### Task requirements
1. In the extract about the album Eternal Rain, what position did the album reach on the G-Music East Asia Albums chart?
2. Please rewrite the stretch from "Rain chronology" through "Oricon Albums Chart." in the extract about the album Eternal Rain, replacing "moderately" with "modestly".

### Extract provided
Studio album by Rain
- Released: September 13, 2006
- Recorded: 2005–2006
- Genres: J-pop, R&B, Hip hop
- Length: 46:17
- Language: Japanese
- Label: King Records
- Producers: Park Jin-young, Bang Si-hyuk, Uta, Ryosuke Imai

Rain chronology
| It's Raining (2004) | Eternal Rain (2006) | Rain's World (2006) |

Singles from It's Raining
- "Sad Tango" Released: January 25, 2006; "Free Way" Released: June 7, 2006; "Move On" Released: September 6, 2006;

= Eternal Rain =

Eternal Rain is the debut Japanese studio album by South Korean pop and R&B singer Rain, released through King Records Japan on September 13, 2006. The album allowed for Rain to expand into the Japanese market after the success of It's Raining. It charted moderately in Japan, peaking at number 14 on the Oricon Albums Chart.

== Overview ==
The album was released in three editions: CD only, CD+DVD and CD+DVD with a T-shirt. Commercially, Eternal Rain peaked at number 14 on the Oricon Albums Chart in Japan in the week of September 25, 2006, and charted for a total of 5 weeks. In Taiwan, the album peaked at number six on the G-Music Combo Albums chart and number one on the G-Music East Asia Albums chart.

### Data
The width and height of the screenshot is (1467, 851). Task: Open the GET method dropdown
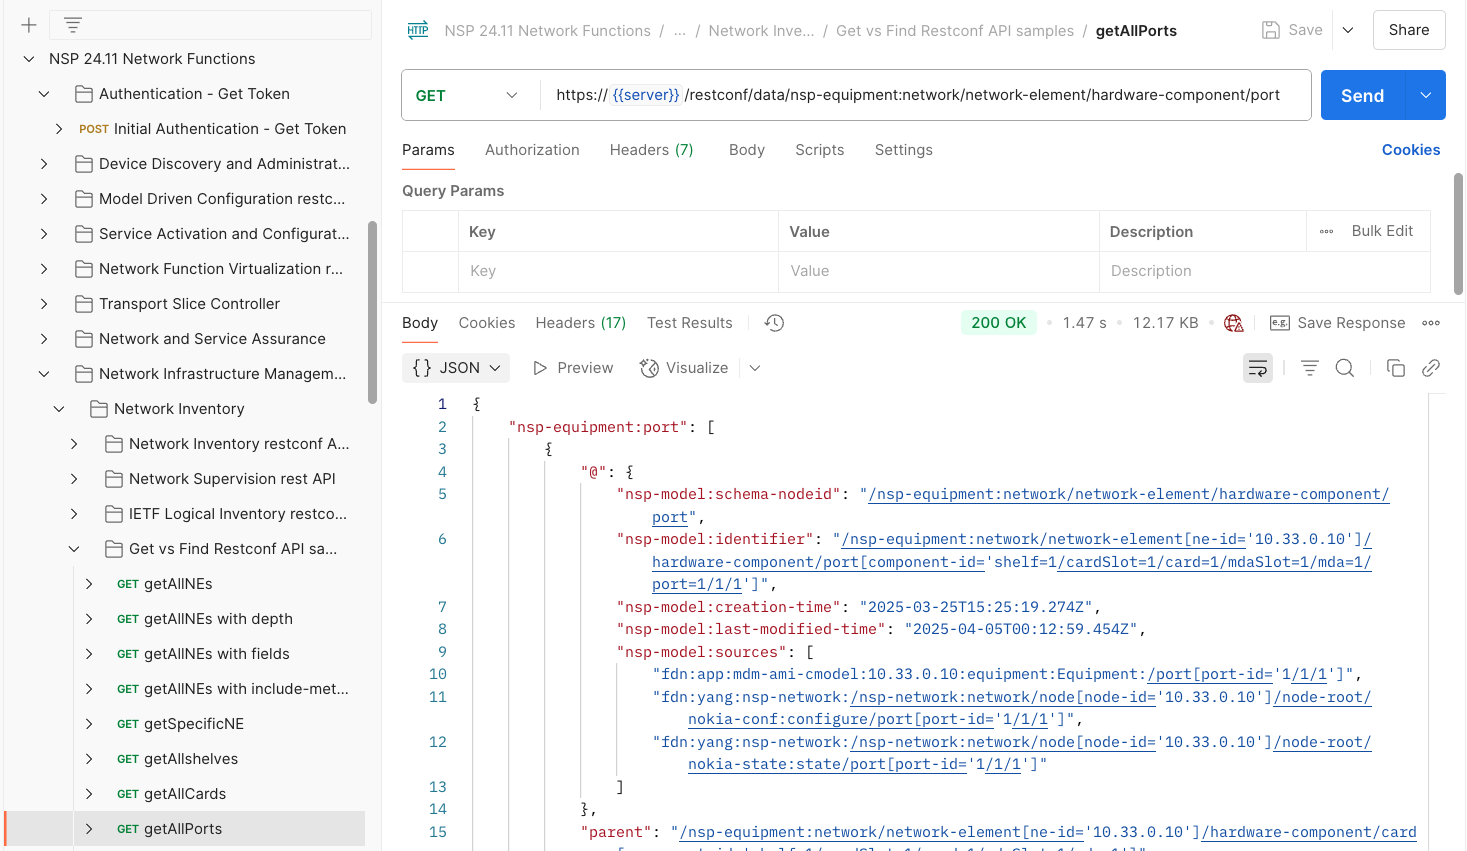pyautogui.click(x=468, y=96)
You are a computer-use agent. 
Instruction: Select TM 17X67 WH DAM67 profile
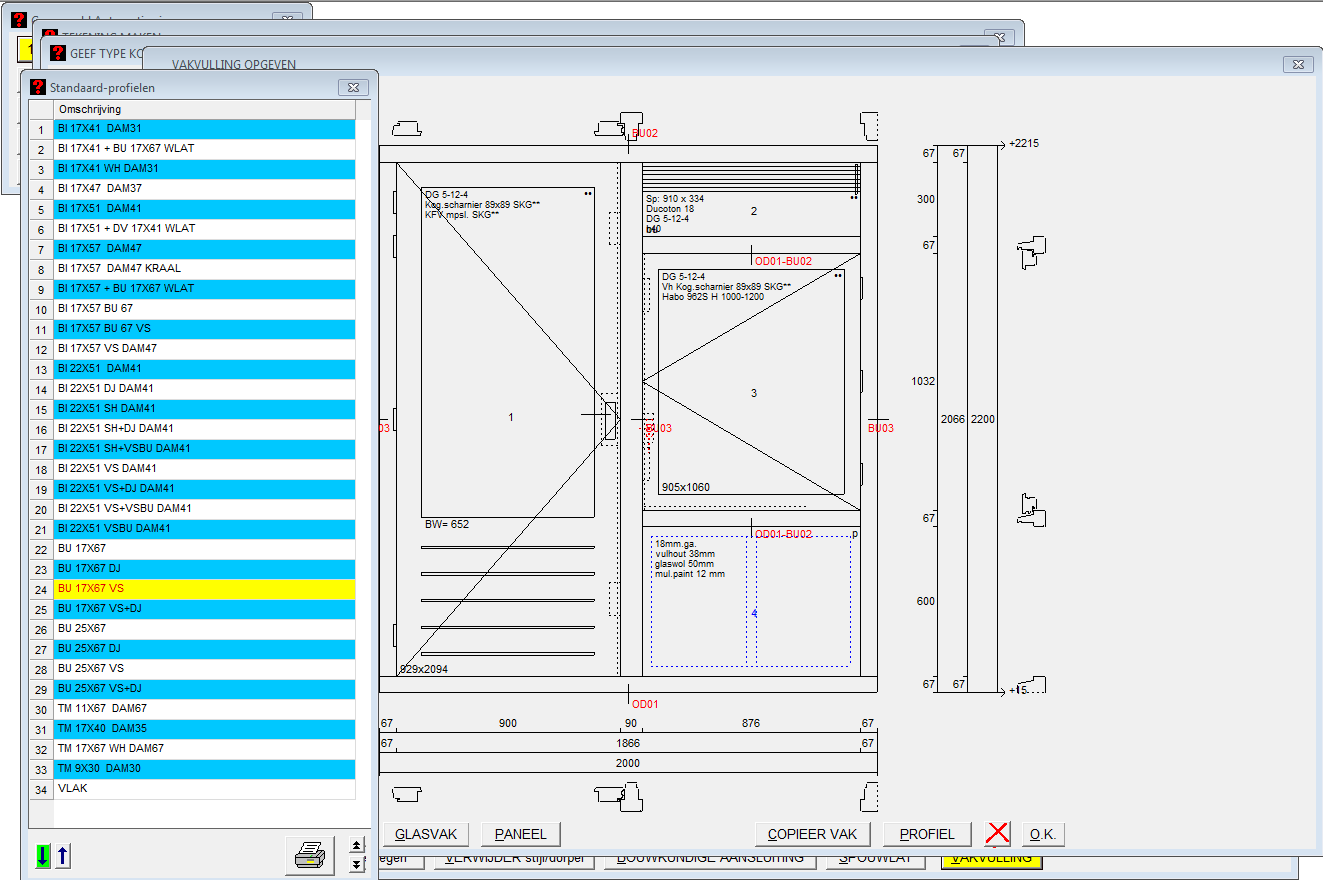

### The replies
1. Number one.

2.
Rain chronology
| It's Raining (2004) | Eternal Rain (2006) | Rain's World (2006) |

Singles from It's Raining
- "Sad Tango" Released: January 25, 2006; "Free Way" Released: June 7, 2006; "Move On" Released: September 6, 2006;

= Eternal Rain =

Eternal Rain is the debut Japanese studio album by South Korean pop and R&B singer Rain, released through King Records Japan on September 13, 2006. The album allowed for Rain to expand into the Japanese market after the success of It's Raining. It charted modestly in Japan, peaking at number 14 on the Oricon Albums Chart.